PRINCETON: University looking at Butler tract as future residential development

By Philip Sean Curran, Staff Writer
Princeton University is looking to turn the former Butler tract on the eastern edge of town into a residential development, a top Nassau Hall official said Wednesday.
The comments of vice president and secretary Robert K. Durkee came at a neighborhood meeting that he, other university and town officials had with residents to discuss the future of the approximately 36-acre site. Once home to barracks style housing, the land has been cleared of the houses, but the vacant property is seen as critical to university expansion plans.
At this stage, the school said it expects that any development would contain about the same number of units that Butler used to have, roughly 300, plus whatever request the town makes for onsite affordable housing.
University officials are in the midst of planning the growth of a school intent on adding more graduate and undergraduate students, through a phased-in process. Princeton had, in the past academic year, a little more than 8,000 students overall.
At Wednesday’s meeting, university officials emphasized they have no “immediate plans” to redevelop a property that they and municipal officials agree needs to be rezoned. The property is surrounded by private homes on all four sides, with neighbors interested in the university’s plans for a site located in the area of Harrison Street, Hartley Avenue and Sycamore Road.
“As we’ve thought about this property, we think about it as a residential property,” Mr. Durkee said. “There’s no expectation that we will do anything in the short term. But in the long term, this is an important residential property for us.”
University architect Ron McCoy, who talked after Mr. Durkee, said Princeton is “committed” to using the property for residences, in a “compact, small, low scale development” for faculty, staff, graduate students and post docs. But at this stage, there are some unknowns.
“What we don’t know is timing. And we don’t have a design,” Mr. McCoy said. “It would not be large, single-family homes with big yards and things like that.
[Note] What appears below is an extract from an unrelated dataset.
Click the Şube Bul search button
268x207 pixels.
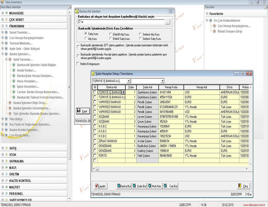tap(140, 186)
It would be more compact, smaller scale units.”
In addition, the school would look to have as few cars on the future development as possible to minimize traffic, he said. The property is along the university shuttle route to get people in and out without using a personal automobile.
Princeton is poised to add more people, including students and faculty. For its future housing in the coming decades, the university is thinking about who it will need to house and what kind of housing they will want, Mr. Durkee said.
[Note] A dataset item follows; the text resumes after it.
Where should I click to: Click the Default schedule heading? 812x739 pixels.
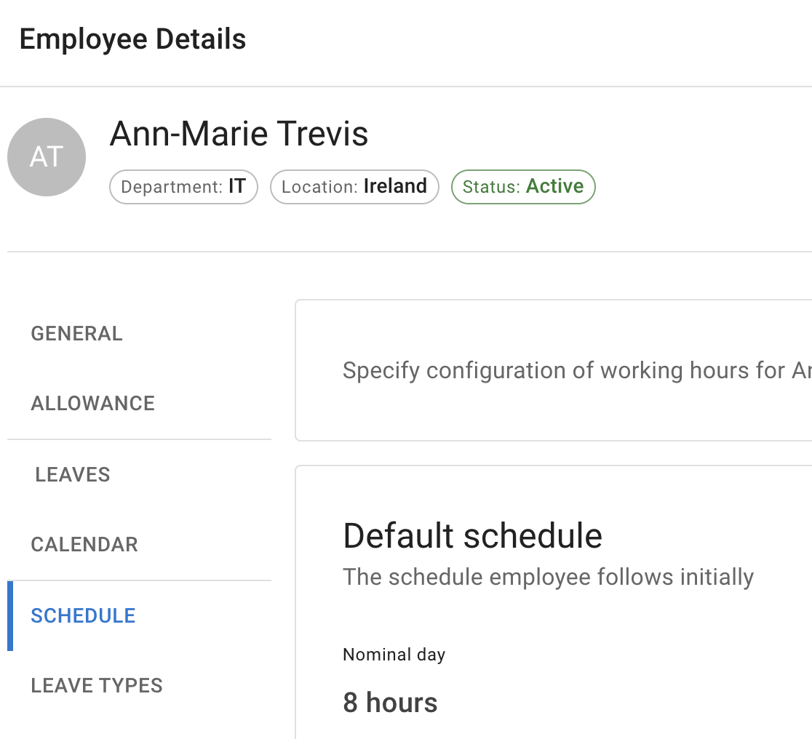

“And everything we read says that this generation is looking for smaller homes, less maintenance to worry about,” Mr. Durkee said.
At the moment, the Butler tract is zoned to allow dorms, single-and multi-family dwellings or apartments and educational uses, like classrooms, said town planner Lee O. Solow. He said the zoning needed to be updated, a sentiment that Nassau Hall shares.
“The zoning’s going to change. It’s going to become a residential zone,” Mr. Durkee said. “But we want to come out in a place that allows us to develop the kind of housing that we like to develop but that also works for the folks who live in the rest of that neighborhood.”
The meeting drew the likes of Mr. Durkee, the right-hand man to university president Christopher L. Eisgruber, and four of the six Princeton Council members, including acting Mayor Lance Liverman. The council would have to approve changing the zoning, something the town indicated that it would consider next year.
But there were no representatives of the school district in attendance, at a time when the district is grappling with how to handle enrollment growth from large residential developments in town, including the university’s Merwick Stanworth project on Route 206.
For his part, Mr. Liverman said after the meeting that he would not expect any impact on the school system from a future development of the Butler tract.